■ WHAT YOU WILL DO
Reproduce the part of the material that opens with the line containing "Find the location" and closes at the end of the material, substituting "position" for "location" and leaving everything else unchanged. Omit the pictures from your answer.

■ INPUT DATA
[Start of Attachment]

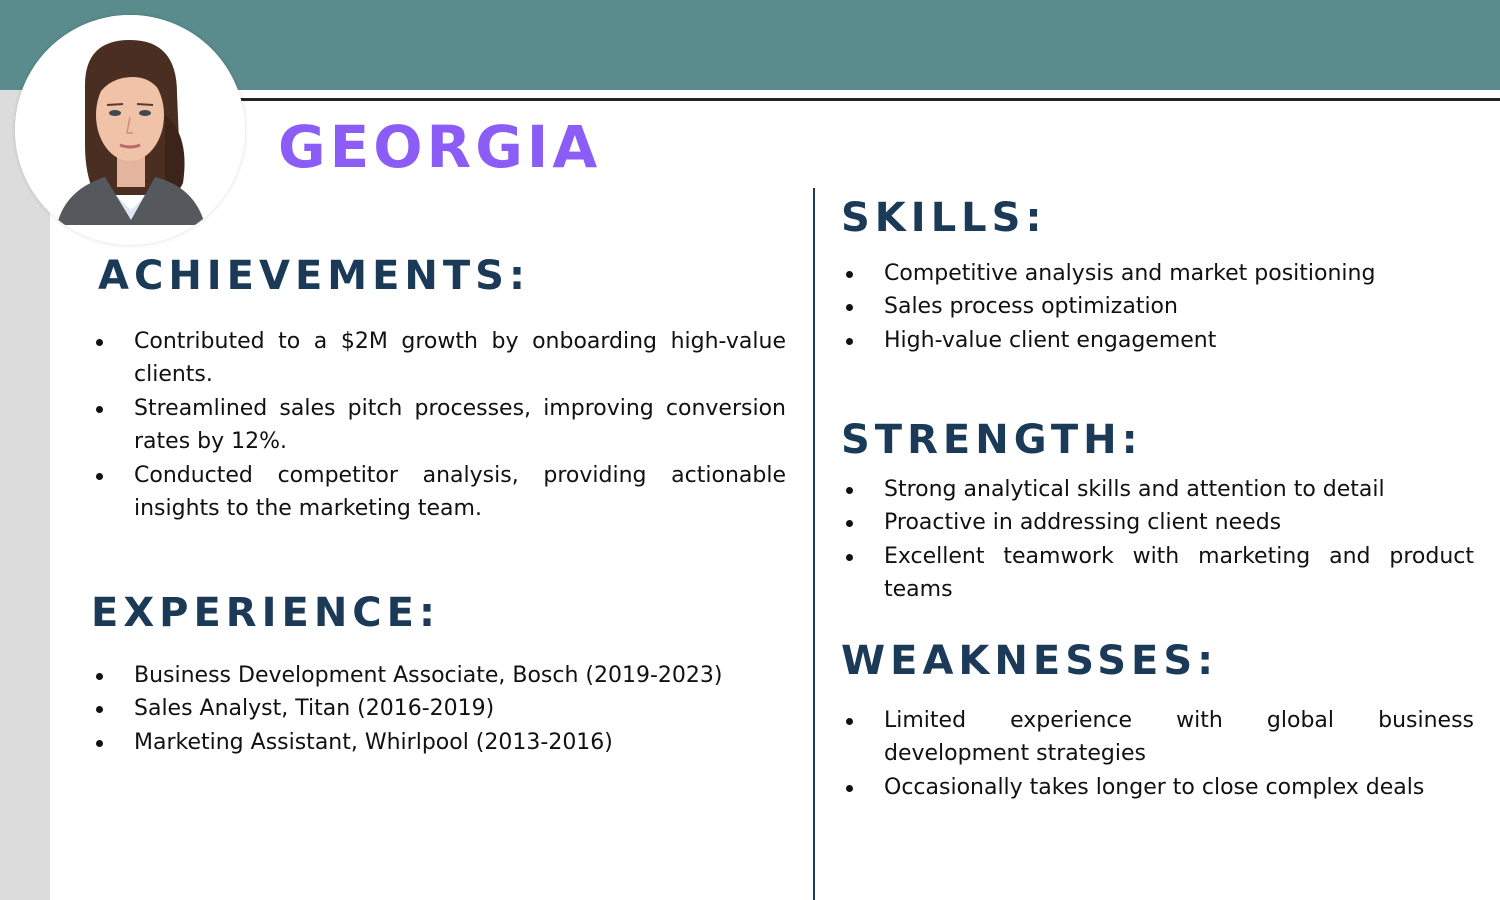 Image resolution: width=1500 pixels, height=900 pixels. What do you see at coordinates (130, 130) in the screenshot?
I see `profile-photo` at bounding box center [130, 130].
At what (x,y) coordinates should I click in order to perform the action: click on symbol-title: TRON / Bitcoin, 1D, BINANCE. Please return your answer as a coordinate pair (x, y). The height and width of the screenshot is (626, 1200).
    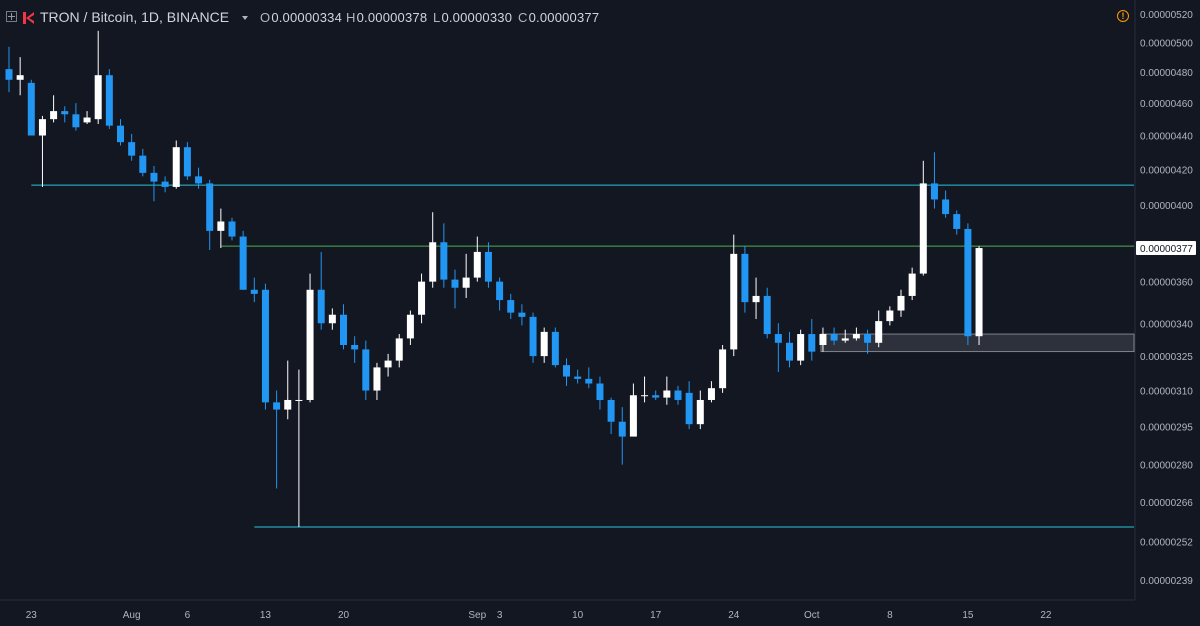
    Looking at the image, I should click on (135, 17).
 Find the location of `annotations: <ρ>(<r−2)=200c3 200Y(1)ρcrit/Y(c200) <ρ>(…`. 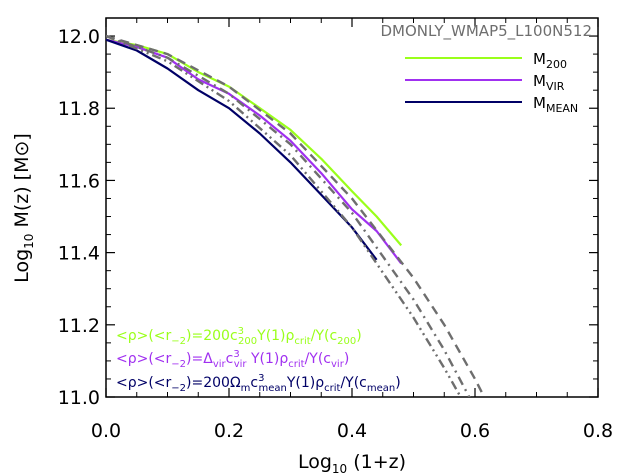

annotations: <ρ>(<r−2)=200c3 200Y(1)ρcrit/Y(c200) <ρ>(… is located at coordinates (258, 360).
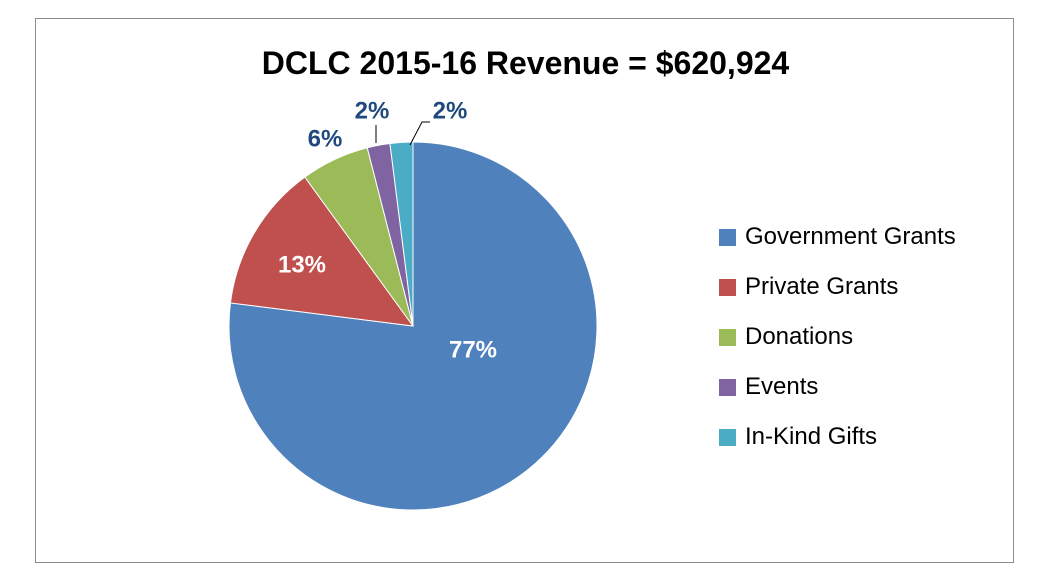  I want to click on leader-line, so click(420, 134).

[End of Attachment]

■ RESULT OF THE EXERCISE
 Find the position of `annotations: <ρ>(<r−2)=200c3 200Y(1)ρcrit/Y(c200) <ρ>(…`. 

annotations: <ρ>(<r−2)=200c3 200Y(1)ρcrit/Y(c200) <ρ>(… is located at coordinates (258, 360).
  I want to click on leader-line, so click(420, 134).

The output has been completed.